Единственным возможным для меня вариантом было посмотреть Уильяму в глаза и сказать, что это являлось именно тем, как и выглядело: сексом на одну ночь с его отцом.
Что подвело меня к осознанию еще одной неприятной стороны этой печальной аферы – к тому факту, что я другая женщина. Я. А я так долго чувствовала себя пострадавшей, что шок от ненависти к себе за то, что я причинила Симоне, был как удар в живот. И мне было все равно, что я едва знала ее и что она была всего лишь последней пассией Адама. В этот момент он должен был быть ее мужчиной.
И пусть до нее были дюжины таких же, продержавшихся лишь до тех пор, пока очередная девушка не скинет их с этого пьедестала. Но мне не хотелось быть этой очередной. Как, черт возьми, я ею стала?
Эта мысль заставила меня подскочить так, будто простыни загорелись. Адам шевельнулся. Я вздрогнула и уставилась на него, пока он менял позу. Его глаза все еще были закрыты.
Я бесшумно наклонилась и взяла свой топ, свисающий с кровати, потом стала осторожно собирать по комнате свою одежду. Пока я одевалась, мое сердце бешено колотилось в груди, и я молилась, чтобы, открыв двери, не обнаружила в гостиной Уильяма, ищущего, куда подключить зарядку для айпада.
Почти закончив, я присела на край кровати, чтобы надеть босоножки. Я уже застегивала вторую, когда внезапно рука схватила мое запястье – и я ахнула. Я ожидала, что Адам скажет что-нибудь легкомысленное, но потом увидела выражение его лица.
– Не жалей об этом.
Поначалу я растерялась, не зная, что ответить, и, просто стряхнув его руку, поднялась.

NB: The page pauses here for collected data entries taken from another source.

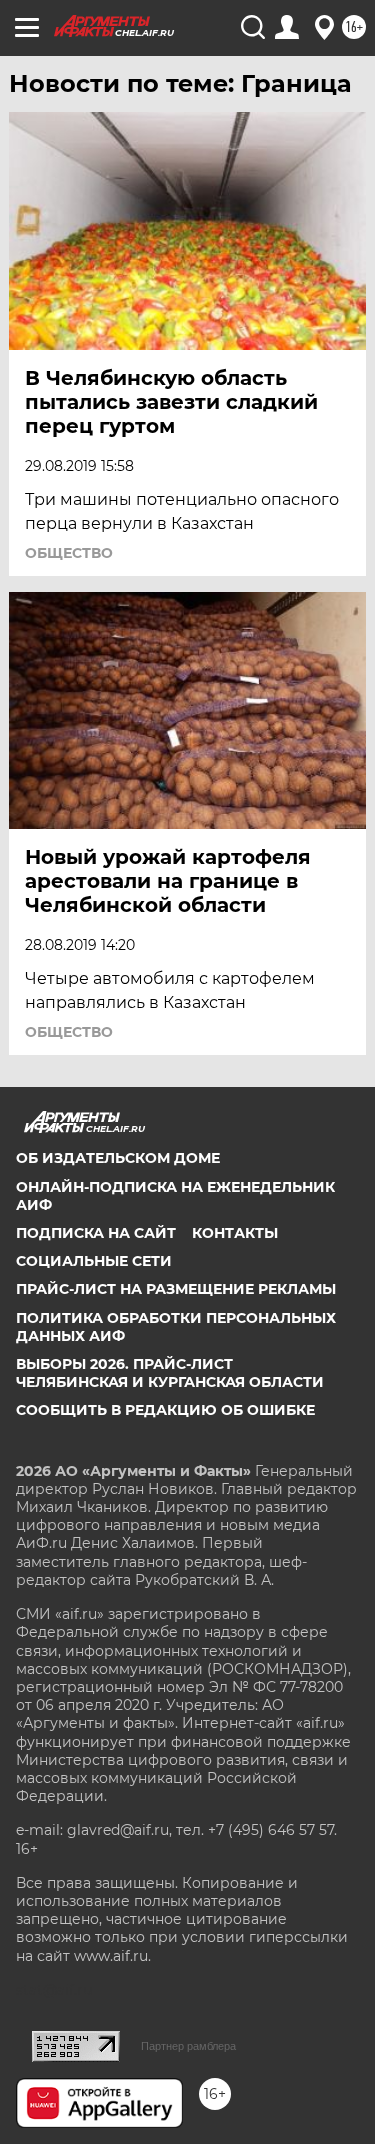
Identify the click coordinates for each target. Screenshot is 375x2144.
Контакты (235, 1233)
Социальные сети (94, 1261)
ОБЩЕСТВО (69, 553)
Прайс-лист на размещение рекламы (176, 1289)
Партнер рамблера (188, 2046)
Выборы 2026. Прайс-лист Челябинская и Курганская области (170, 1373)
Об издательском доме (118, 1158)
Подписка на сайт (96, 1233)
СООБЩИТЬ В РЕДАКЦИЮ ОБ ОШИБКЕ (165, 1410)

Затем я развернулась и нахмурилась:
– Увы, Адам, я жалею.
– Почему?
– Мне действительно нужно объяснять это тебе? Как насчет Симоны?
Его лицо приняло то приводящее в ярость выражение, почти пренебрежительное, будто такое маленькое препятствие, как наличие у него девушки, не имело никакого значения.
– Джесс… Это нельзя сравнивать. То, что было между нами…
– Было – это ключевое слово.
Шум за дверью заставил нас обоих замолчать.
– Он не должен когда-либо об этом узнать, – прошептала я.
Адам сглотнул:
– Нет. То есть да. Ты, наверное, права.
Я встревоженно села обратно на кровать и принялась кусать ногти, прислушиваясь к движениям за дверью.
– Черт, что, если он уже проснулся?
– Это была дверь в ванную – иногда, если оставить окна открытыми, ее захлопывает сквозняк. Я уверен, что он все еще спит.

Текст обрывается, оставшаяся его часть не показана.